Morpheus — Reading the Chat

One human is texting. There should be one coach reading the thread and replying once — not N parallel agents racing each other. Every idea we have for getting there.

9 min

2026-06-18 · companion to imessage/chat-poller.mjs + src/agent.mjs · the message-batching / turn-taking problem

The problem, precisely

iMessage is bursty. A human rarely sends one tidy paragraph — they fire a stutter of bubbles as the thought assembles:

themwait

themso i just had like 3 slices

themof pizza

themis that bad lol

The naive transport — one inbound row → one agent turn → one reply — turns that into four overlapping turns. Four LLM calls, four replies, each one blind to the bubbles that came after it. The coach answers "wait" before "pizza" has even arrived. That's the multi-thread failure: the user sees a stranger answering each fragment, not one person reading the message.

We want the opposite: collapse the burst into one coherent read, and reply once — but without making a person who sends a single quick "what should I eat?" sit through a fixed dead-air delay before the coach reacts. Those two goals pull against each other. That tension is the whole design space below.

Two distinct sub-problems, often conflated. (1) Coalescing — bubbles that arrive before we start generating. (2) Barge-in — bubbles that arrive while we're generating or already mid-reply. A debounce window only solves (1). A complete solution needs both.

What we have today

Burst-settling in the poller.In chat-poller.mjs, each chat has a settle buffer.
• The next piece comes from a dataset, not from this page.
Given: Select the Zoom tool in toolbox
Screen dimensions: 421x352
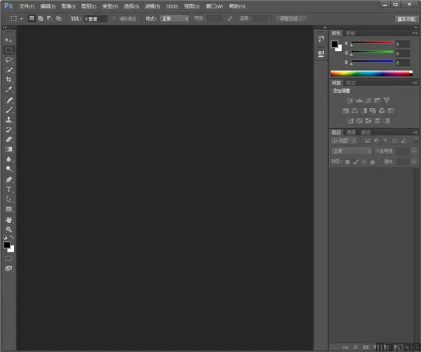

A new row resets a settleMs (currently 8s) quiet-window timer; only after the window goes silent do the buffered rows fire as ONE onMessage, text joined by newlines. This is a fixed debounce.
Per-chat serialization.An inflight map chains turns per chat so two batches never run in parallel. Good — but a batch that lands mid-turn just waits its turn; it can't fold into the running one or interrupt it.
Full history into the model.runAgent replays user.history, so the model already can see prior bubbles — the problem is purely about when we decide the user is done and how late input is handled.
Paced multi-bubble output.deliverBubbles already sends one reply as several bubbles with typing cadence — so a single batched turn still looks like natural texting. We don't need many turns to get many bubbles.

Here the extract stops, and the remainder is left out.